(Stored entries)
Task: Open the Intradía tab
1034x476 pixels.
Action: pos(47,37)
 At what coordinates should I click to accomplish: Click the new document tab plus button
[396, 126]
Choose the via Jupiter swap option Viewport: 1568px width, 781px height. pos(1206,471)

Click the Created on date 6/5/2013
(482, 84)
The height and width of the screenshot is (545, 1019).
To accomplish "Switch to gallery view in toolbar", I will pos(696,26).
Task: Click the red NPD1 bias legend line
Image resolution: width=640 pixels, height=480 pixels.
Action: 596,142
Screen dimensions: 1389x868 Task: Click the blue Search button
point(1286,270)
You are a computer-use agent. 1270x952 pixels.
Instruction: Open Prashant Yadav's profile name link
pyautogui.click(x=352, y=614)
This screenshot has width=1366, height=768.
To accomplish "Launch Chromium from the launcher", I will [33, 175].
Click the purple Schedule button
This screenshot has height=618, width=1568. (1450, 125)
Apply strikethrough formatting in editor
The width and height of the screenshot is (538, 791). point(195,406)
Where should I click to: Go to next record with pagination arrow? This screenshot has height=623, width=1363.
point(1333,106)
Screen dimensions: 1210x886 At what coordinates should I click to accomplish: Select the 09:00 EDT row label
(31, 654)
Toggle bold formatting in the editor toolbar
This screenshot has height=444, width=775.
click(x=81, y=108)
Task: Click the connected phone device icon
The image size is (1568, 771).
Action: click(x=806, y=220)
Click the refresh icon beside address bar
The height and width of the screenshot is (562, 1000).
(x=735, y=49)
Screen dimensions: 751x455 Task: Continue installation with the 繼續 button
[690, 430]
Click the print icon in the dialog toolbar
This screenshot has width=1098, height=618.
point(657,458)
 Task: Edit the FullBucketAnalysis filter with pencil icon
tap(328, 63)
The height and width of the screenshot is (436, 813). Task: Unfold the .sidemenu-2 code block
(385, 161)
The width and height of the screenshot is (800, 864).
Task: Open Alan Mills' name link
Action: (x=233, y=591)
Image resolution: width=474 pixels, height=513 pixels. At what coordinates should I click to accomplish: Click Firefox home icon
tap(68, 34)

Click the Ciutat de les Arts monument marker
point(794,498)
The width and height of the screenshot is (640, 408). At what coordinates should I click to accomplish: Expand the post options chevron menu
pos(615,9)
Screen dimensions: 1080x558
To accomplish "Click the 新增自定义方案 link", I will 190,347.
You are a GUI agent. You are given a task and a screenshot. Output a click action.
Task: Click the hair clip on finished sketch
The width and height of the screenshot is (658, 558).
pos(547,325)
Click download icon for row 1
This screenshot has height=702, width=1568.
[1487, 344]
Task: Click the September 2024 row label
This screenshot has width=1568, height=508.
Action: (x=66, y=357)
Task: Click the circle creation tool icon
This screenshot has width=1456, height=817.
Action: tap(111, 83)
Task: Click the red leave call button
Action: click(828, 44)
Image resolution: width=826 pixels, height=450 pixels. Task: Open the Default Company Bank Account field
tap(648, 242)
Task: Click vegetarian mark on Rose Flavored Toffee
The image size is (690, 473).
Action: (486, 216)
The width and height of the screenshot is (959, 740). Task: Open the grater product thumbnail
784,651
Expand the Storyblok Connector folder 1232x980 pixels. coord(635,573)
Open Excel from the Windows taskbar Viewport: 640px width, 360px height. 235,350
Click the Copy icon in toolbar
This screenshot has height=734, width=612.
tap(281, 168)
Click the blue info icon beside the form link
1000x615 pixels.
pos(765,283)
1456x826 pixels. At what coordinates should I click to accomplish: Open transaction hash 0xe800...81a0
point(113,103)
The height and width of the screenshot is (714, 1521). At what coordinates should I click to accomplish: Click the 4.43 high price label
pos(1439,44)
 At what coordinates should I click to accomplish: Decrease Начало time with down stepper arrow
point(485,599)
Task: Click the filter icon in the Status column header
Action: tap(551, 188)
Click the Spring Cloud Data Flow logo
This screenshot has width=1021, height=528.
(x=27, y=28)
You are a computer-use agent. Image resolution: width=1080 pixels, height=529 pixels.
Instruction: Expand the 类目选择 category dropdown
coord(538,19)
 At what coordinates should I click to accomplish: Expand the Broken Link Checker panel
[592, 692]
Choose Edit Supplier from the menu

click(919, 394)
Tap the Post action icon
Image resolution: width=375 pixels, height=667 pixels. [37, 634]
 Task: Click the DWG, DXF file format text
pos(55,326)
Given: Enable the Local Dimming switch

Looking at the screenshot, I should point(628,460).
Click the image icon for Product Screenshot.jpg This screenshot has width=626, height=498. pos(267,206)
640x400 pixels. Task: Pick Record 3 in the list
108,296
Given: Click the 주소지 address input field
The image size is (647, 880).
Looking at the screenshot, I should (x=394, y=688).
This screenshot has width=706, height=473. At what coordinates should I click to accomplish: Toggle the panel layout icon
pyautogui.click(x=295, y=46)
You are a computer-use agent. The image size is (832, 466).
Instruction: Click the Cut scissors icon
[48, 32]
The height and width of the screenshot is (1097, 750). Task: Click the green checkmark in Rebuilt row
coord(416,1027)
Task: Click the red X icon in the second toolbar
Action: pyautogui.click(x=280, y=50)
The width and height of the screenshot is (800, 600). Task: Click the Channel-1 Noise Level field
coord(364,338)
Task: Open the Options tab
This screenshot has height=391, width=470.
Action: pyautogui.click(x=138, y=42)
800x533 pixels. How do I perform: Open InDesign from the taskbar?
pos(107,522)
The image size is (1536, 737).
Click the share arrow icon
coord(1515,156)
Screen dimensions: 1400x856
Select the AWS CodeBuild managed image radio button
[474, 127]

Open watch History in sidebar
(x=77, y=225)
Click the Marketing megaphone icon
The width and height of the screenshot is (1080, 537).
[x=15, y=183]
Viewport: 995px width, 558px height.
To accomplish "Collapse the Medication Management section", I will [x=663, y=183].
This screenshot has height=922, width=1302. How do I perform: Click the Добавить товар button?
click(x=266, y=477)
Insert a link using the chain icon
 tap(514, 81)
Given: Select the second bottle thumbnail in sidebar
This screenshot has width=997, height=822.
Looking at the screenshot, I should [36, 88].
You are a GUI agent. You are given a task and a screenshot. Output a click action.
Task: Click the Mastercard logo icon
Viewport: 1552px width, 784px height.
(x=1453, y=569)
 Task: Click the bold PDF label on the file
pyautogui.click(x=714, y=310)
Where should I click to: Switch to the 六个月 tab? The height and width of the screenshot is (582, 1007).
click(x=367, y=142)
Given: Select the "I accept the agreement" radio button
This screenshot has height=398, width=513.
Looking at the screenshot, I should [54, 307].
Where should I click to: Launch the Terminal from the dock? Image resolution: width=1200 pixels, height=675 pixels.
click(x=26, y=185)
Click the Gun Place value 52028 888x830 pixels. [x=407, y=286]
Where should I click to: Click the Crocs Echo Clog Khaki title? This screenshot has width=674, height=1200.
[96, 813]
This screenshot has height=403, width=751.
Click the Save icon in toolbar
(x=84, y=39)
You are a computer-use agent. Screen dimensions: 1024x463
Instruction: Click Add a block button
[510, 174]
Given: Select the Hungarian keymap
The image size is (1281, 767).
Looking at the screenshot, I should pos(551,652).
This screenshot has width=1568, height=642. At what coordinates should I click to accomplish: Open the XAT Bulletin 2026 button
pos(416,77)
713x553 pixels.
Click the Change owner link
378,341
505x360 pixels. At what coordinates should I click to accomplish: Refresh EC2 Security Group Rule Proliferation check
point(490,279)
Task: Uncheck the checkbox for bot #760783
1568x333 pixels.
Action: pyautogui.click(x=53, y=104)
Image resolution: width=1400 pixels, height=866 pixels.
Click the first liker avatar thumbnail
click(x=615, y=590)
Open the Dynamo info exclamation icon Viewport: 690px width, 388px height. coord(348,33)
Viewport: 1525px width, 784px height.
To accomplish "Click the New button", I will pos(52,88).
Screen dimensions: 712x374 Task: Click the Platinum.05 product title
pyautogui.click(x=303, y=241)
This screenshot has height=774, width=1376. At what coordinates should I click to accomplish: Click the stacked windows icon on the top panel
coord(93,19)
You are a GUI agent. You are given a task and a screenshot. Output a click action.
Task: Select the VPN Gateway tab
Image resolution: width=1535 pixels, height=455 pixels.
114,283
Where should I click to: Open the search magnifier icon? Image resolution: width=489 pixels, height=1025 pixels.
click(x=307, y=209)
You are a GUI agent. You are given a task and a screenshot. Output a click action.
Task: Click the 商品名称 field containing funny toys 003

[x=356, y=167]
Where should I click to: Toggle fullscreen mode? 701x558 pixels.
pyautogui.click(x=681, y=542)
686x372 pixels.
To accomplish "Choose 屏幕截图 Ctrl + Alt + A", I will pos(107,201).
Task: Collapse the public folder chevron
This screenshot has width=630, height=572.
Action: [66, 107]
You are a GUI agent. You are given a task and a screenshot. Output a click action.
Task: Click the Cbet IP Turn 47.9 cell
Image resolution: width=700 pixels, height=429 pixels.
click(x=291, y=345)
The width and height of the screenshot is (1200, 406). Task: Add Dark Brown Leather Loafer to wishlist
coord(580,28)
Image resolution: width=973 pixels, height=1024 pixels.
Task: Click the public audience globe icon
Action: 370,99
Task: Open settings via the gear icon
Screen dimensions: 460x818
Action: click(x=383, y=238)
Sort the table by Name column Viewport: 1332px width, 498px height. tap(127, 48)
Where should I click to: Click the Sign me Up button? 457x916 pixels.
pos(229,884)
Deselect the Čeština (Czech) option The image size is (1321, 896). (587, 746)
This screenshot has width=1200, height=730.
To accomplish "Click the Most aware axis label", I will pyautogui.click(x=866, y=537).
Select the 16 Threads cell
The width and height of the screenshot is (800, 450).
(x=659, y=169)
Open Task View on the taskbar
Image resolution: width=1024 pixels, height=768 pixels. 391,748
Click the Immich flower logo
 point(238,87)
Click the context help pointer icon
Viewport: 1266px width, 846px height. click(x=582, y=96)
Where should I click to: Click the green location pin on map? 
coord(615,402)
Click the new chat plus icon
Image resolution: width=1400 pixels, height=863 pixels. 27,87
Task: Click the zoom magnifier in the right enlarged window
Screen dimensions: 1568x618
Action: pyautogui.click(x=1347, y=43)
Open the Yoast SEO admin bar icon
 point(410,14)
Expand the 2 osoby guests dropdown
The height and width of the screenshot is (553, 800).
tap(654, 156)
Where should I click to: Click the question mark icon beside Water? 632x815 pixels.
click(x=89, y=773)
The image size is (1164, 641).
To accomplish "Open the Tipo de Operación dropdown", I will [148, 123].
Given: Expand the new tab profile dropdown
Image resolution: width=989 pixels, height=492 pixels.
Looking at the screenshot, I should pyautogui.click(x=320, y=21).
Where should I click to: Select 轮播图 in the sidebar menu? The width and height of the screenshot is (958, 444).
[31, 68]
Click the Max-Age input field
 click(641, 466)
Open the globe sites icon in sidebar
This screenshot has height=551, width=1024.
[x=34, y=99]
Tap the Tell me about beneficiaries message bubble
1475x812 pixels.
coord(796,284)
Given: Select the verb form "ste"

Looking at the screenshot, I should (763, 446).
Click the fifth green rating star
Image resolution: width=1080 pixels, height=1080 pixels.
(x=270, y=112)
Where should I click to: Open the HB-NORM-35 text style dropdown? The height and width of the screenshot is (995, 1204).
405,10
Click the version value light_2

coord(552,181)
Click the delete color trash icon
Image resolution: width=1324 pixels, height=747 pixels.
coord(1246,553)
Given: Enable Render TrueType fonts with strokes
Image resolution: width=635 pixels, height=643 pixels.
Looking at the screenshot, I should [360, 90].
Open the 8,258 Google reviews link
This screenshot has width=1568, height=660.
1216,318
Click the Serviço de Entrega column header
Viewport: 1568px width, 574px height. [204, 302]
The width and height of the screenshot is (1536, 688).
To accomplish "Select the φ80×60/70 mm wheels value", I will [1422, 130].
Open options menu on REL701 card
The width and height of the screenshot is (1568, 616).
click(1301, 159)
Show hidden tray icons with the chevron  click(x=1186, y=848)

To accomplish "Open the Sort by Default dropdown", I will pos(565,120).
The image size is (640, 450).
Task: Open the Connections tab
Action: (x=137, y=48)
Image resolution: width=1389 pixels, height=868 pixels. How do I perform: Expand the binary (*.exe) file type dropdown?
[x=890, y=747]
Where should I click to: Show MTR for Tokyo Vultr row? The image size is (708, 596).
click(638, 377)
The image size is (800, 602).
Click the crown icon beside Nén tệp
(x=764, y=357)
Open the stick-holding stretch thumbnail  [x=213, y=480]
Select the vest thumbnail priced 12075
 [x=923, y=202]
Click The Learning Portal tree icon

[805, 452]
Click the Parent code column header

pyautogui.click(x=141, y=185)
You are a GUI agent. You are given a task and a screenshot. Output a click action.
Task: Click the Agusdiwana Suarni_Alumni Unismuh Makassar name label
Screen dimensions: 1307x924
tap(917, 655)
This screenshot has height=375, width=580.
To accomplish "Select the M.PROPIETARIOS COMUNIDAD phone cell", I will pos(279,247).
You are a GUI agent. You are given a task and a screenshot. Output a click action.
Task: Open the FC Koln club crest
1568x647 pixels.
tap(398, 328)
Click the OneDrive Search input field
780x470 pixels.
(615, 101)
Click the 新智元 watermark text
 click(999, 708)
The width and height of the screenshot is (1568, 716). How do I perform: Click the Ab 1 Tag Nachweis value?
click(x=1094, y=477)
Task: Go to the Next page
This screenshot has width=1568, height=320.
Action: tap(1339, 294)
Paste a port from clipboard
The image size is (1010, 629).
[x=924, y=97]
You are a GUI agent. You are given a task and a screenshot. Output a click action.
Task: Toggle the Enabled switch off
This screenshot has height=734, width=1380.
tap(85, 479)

Activity: Run a filter over the data above and keep each line that contains the word "info".

Answer box:
Click the blue info icon beside the form link
Open the Dynamo info exclamation icon Viewport: 690px width, 388px height. coord(348,33)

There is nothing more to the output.